Using these dashboards, we can check the health of any feature in a geography with just a few clicks. For example, the % of successful chip transactions made using a VISA credit card with the Tap, Chip & Swipe reader in the UK, or the % of successful tap transactions made using an Interac debit card with the Tap & Chip reader in Canada for a particular merchant.

While this is handy, we didn’t want to have to keep checking these dashboards for anomalies all the time. Instead, we wanted to get notified when something goes wrong. This is important because while most of our engineering team is in North America, Shopify POS is used worldwide.

This is harder to do than it may seem because the volume of commerce varies throughout the year. Time of day, day of the week, holidays, seasons, and even the ongoing pandemic affect how much merchants are able to sell. Setting manual thresholds to detect issues can cause a lot of false negatives and alert fatigue. To overcome this, we leverage Datadog’s Anomaly Detection. Once the selected algorithm has enough data to establish a baseline, alerts will only get fired if there’s an anomaly for that particular time of the year.

We direct these alerts to Slack so that the right folks can investigate and fix them.

■ **Data**
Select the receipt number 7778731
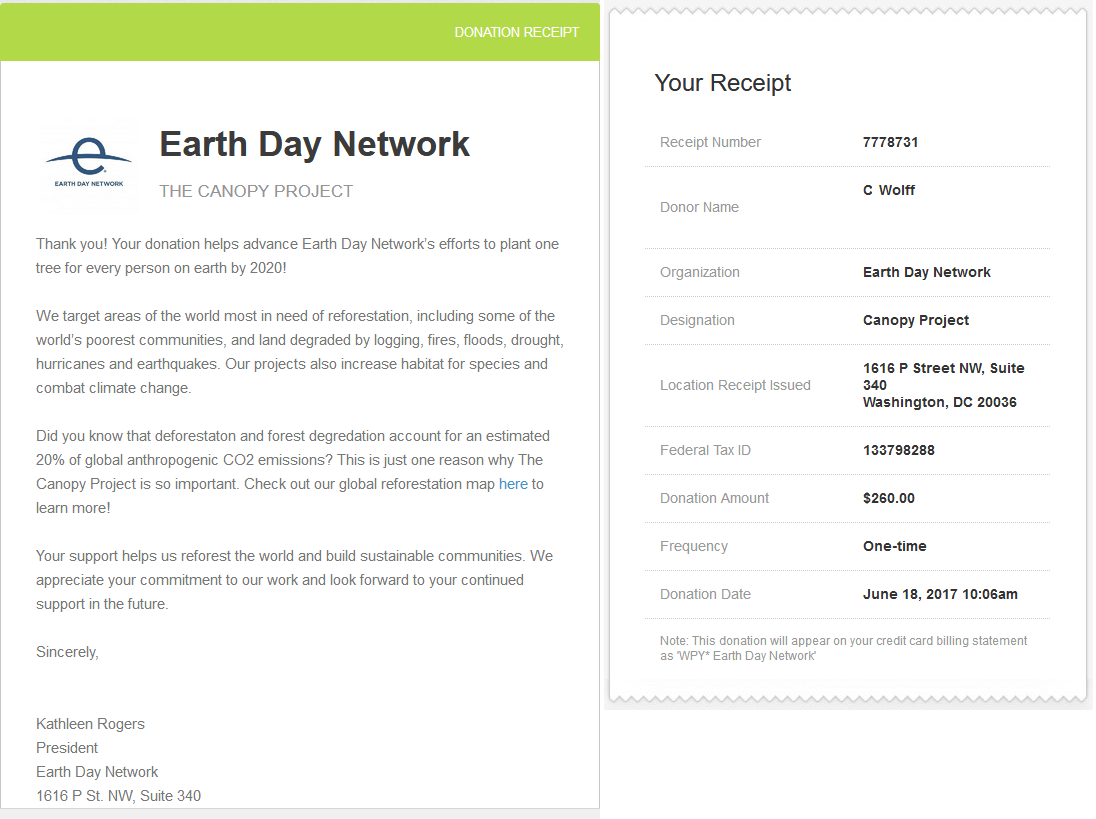The image size is (1096, 819). tap(890, 142)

■ **Problems and tasks**
1. In the passage about monitoring card payments, which tool does the team use to catch anomalies?
2. Continue the passage about monitoring card payments, picking up after its last sentence.
The listing has nothing to do with the passage about monitoring card payments.

■ **Responses**
1. Datadog's Anomaly Detection.

2.
datadog-slack

Handling Outages

Air Traffic Control

In the early days of POS, bugs and outages were reported in the team Slack channel, and whoever on the team had the bandwidth, investigated them. This worked well when we had a handful of developers, but this approach didn’t scale as the team grew. Issues kept going to just a few folks who had the most context, and teams kept getting distracted from regular project work, causing delays.

To fix this, we set up a rotating on-call schedule called Retail ATC (Air Traffic Control). Every week, there is a group of developers on the team dedicated to monitoring how things are working in production and handling outages. These developers are responsible only for this and are not expected to contribute to regular project work. When there are no outages, ATCs spend time tackling tech debt and helping our Technical Merchant Support team.

Every developer on the team is on-call for two weeks at a time. The first week they are Primary ATC, and the next week they are Secondary ATC. Primary ATC is paged when something goes wrong, and they are responsible for triaging and investigating it. If they need help or are unavailable (commute time, connectivity issues, etc.), the Secondary ATC is paged. ATCs are not expected to fix all issues that arise by themselves, while often they can. They are instead responsible for working with the team that has the most context.

datadog-slack

Since we offer the POS app on both Android on iOS, we have ATC schedules for developers that work on each of those apps. Some areas, like payments, for instance, need a lot of domain knowledge to investigate issues. So we have dedicated ATCs for developers that work in those areas.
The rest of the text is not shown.